Welcome to Centennial

Mountain Communities Town Council: Centennial Discussed

Reprinted with permission from The Mountain Enterprise
Friday, November 10, 2006

Steve McChesney, volunteer coordinator of the Southern Kern Search and Rescue Team, enjoyed having his facts served with well-prepared tri-tip Saturday, Nov. 4. The event was a barbecue hosted by “Centennial Planners,” consultants employed by Tejon Ranch Company and Pardee Homes, partners in the 23,000-home development planned near Quail Lake off Highway 138.

McChesney picked up the microphone during the event at the Tejon Ranch equestrian center to tell his Mountain Communities neighbors—from Neenach through Lebec, Cuddy Valley, Lake of the Woods, Pinon Pines, Frazier Park, and Pine Mountain—that “I am impressed by the quality of people here and their depth of experience. As builders and developers, these seem to me like good people.”

The interior of the massive Tejon Ranch equestrian center training barn was used to create a cyclorama of informational displays and visitors were encouraged to chat with project consultants, specialists in various areas of problem-solving for the development.

McChesney said in a telophone interview that he is concerned about the Interstate 5 congestion already evident, years before Centennial has even started to build: “I would like to see rail through here [the Grapevine],” he said. “There was one exhibit that seemed to show that and we were a little excited about that, but they said, ‘no,’ that wasn’t part of the plan.”

Terry Austin of Austin-Foust is a Centennial transportation consultant. He was asked about that question.

He pointed to the land use maps of the Centennial project, to several sectors use maps of the Centennial project, to several sectors labeled “TC.”

“These are transportation centers,” he said, explaining that carpool lanes are being built in the Newhall pass area, widening the I-5, and that the “TC” areas are parking lots where residents can come to take a shuttle bus to the Santa Clarita Metrolink station, or to catch their car pool ride.

The greater answer to the question, Greg Medeiros, Vice President for Community Development of Centennial Founders, said, is that the business industrial park areas of the phased Centennial plan are being developed first.

“We anticipate the jobs here will start even before housing is in,” Consultant Randal Jackson of The Planning Center based in Costa Mesa said, pointing to what he called “the Princess Lines model in Newhall,” which brought 5,000, jobs to that area. “We will have more jobs than houses when we’re finished,” he said, adding, “it will be a reverse commute situation.”

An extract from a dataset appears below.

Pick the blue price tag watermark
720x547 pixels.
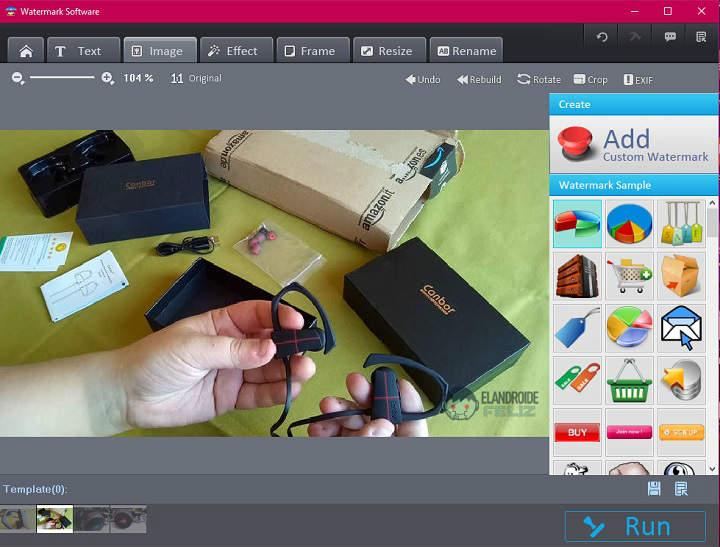pos(577,328)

In the area of resource consumption, consultants said that photovoltaic roof tiling will be an option available on many of the homes.

Jackson said planning is in place to make bicycle and walking trails a priority.

Ross Barker discussed water use planning. He pointed to illustrations of aquifer recharge ponds adjacent to the California aqueduct.

“During high snow melt seasons, when there is excess volume of water flowing through the aqueduct, we will ‘bank’ water to recharge the aquifer,” Barker said. He and Medeiros said they anticipate they will be able to bank “three years worth of water” in this manner. There will also be extensive recycling and purification of water for landscape maintenance, and use of drought-tolerant foliage in the design. Still, there are at least two golf courses prominently displayed on the current plans.